确认无误之后,点击 [开始转换] 按钮即可。
我该如何确定配置?
- 比例设置:训练集比例(Train Ratio)一般保持默认,即 100。
- 「永不输出压缩包」:功能一般保持关闭状态。
4. 高级配置说明¶
训练集比例与验证集逻辑
- 比例设置:训练集比例(Train Ratio)默认为 100。
- 验证集分配:在此默认设置下,系统将不进行数据集切分,即 不生成验证集(Val)。
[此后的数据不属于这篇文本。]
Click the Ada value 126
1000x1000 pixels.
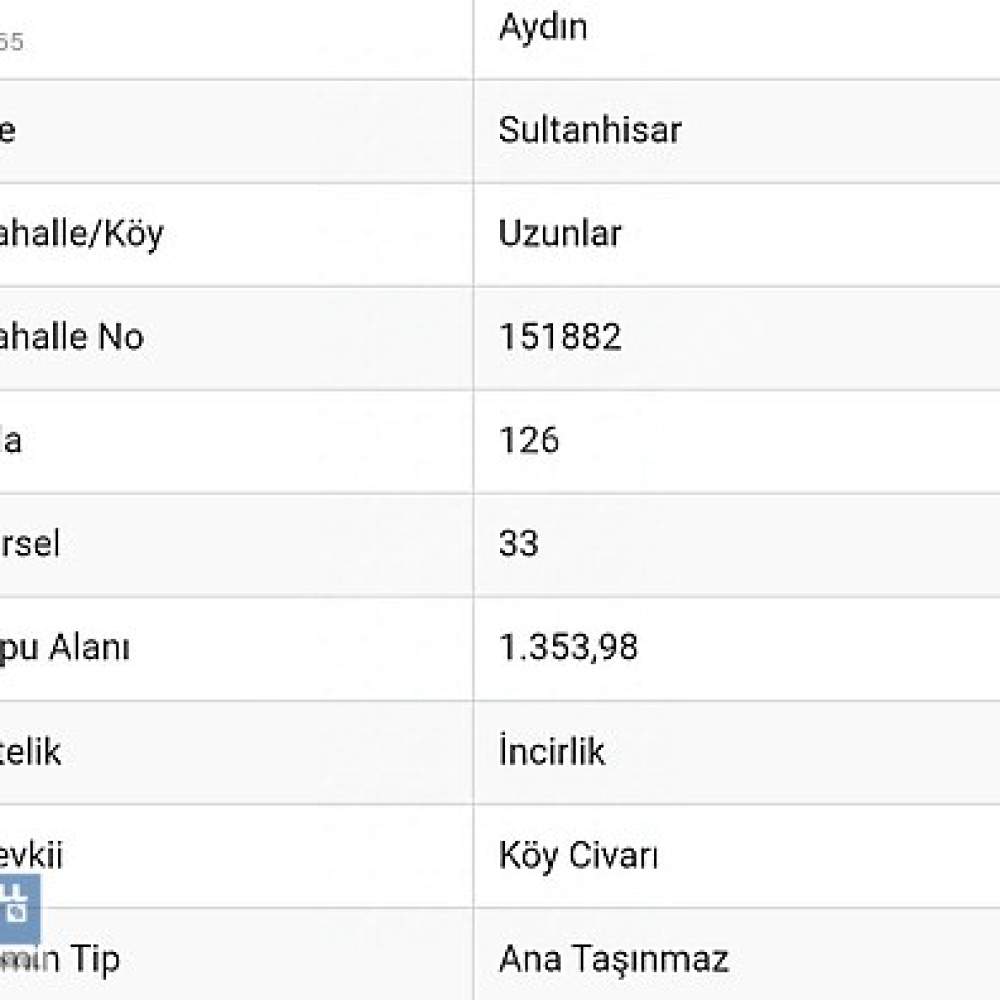[x=529, y=441]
- 注意:若需在训练过程中监控模型的泛化能力(mAP),请手动调整比例(如设为 80 或 90)。
输出控制:永不输出压缩包
在转换设置的高级选项中,包含 「永不输出压缩包」 功能:
- 开启状态:生成的 COCO 结果将以原生文件夹形式存放,系统不会将其封装为
.zip。 - 适用场景:当您需要直接检查输出文件完整性,或想要自己用第三方压缩软件进行高效率压缩时,建议开启此功能。
5. 输出结果与后续¶
转换完成后,系统将在目标路径生成标准格式的 COCO 标注文件(通常为 instance_train.json)。
后续建议
- 样本均衡:如果缺陷类别的样本过少,建议通过 数据增强 功能增加样本后再进行转换。
- 训练对接:该文件包含了所有图片的路径信息、类别信息以及边界框坐标,可直接对接 YOLO 或其他主流深度学习框架。